El concepto de envejecimiento activo fue promovido por la Organización Mundial de la Salud (OMS) en los años 90 del siglo pasado. La OMS lo definió como “el proceso de optimización de las oportunidades de salud, participación y seguridad” con el fin de mejorar la calidad de vida a medida que las personas van cumpliendo años.
Lo que se pretende es, en definitiva, aumentar la esperanza de vida de la población. Con el tiempo, las funciones cognitivas se deterioran y el cuerpo experimenta más limitaciones. Incluso algunas personas se aíslan de la sociedad.
El envejecimiento activo busca preservar el estado mental, físico, emocional y social de las personas mayores. Ello implica fomentar la autonomía, la salud y la productividad e incentivar que mantengan hábitos saludables para conseguir que vivan con la máxima calidad posible. Promocionar el envejecimiento activo se considera crucial para el conjunto de la sociedad.
El envejecimiento activo también favorece la calidad de vida laboral de los empleados, lo cual beneficia a las empresas en experiencia y estabilidad del equipo.

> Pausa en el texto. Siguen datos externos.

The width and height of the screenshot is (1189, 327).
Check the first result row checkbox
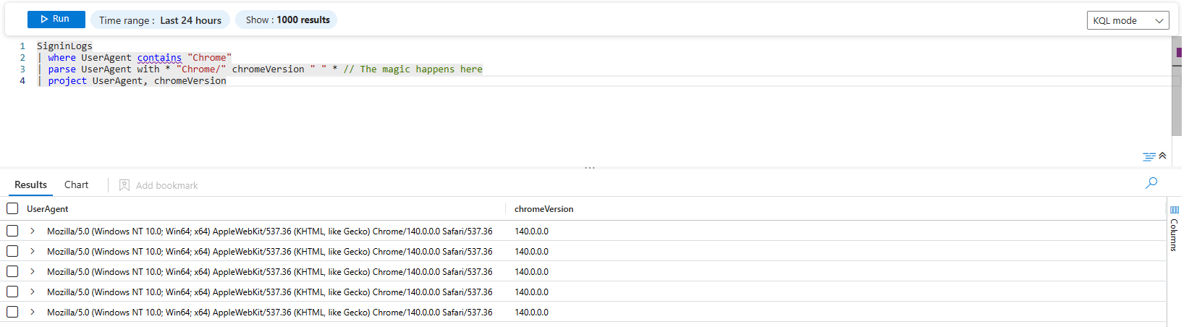pyautogui.click(x=12, y=231)
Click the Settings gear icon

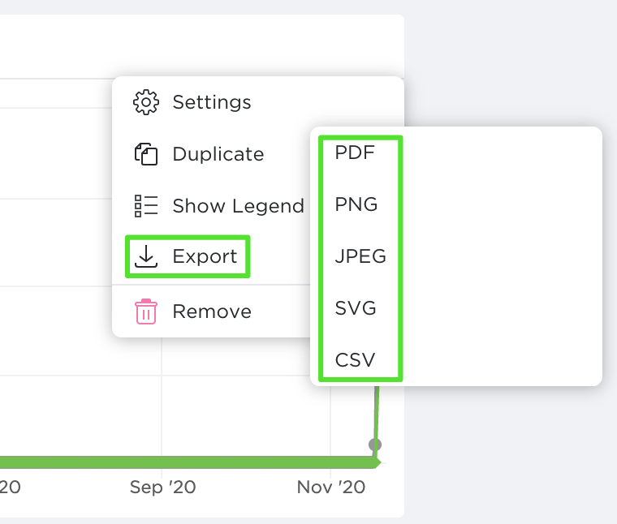[146, 103]
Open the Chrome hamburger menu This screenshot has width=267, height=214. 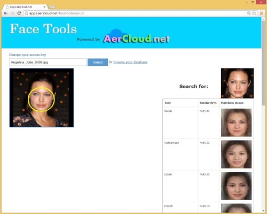click(x=262, y=13)
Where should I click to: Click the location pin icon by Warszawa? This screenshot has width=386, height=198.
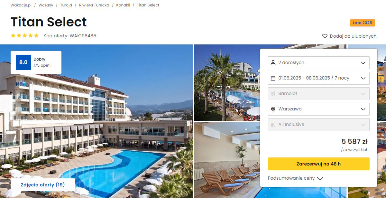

Estas son algunas de las acciones que recomiendan implementar en el entorno laboral: adaptar el puesto de trabajo al individuo, formación continua, talleres de salud, ejercicio físico, flexibilidad horaria, rotación de tareas, conciliación familiar, jubilación gradual (con una transición ordenada, no traumática), un ambiente propicio para la comunicación e incentivar la movilidad.
La Consejería de Bienestar Social del Gobierno de Canarias ha diseñado un plan integral para acompañar a los mayores (unas 100.000 personas) denominado Maresía, como “símbolo de vitalidad y movimiento”.
Dotado con 19,4 millones de euros para 2026, abarca todas las actividades, programas y proyectos destinados a promover el envejecimiento activo, la participación social, la innovación y la protección de los derechos del colectivo. La iniciativa la presentaron la consejera, Candelaria Delgado; el viceconsejero de Bienestar Social, Francis Candil, y la directora general de Mayores y Participación Activa, Verónica Meseguer.
“Se persigue que cualquier persona mayor esté en condiciones de acceder a las mismas oportunidades y herramientas para la salud, la autonomía y la participación comunitaria”, resumió Delgado. Actualmente, unas 50.000 son usuarias de los centros de día. Candil comentó que la nueva generación de mayores no solo demanda “bailes y comidas”, sino actividades de formación o de voluntariado, que retrasan la dependencia y otros problemas asociados al envejecimiento.
Meseguer puso el foco en el propósito de aprovechar su talento y conocimientos como agentes de cambio, mentores y referentes de responsabilidad social y cultural. Se intenta “garantizar la dignidad, la seguridad jurídica y una atención completa”.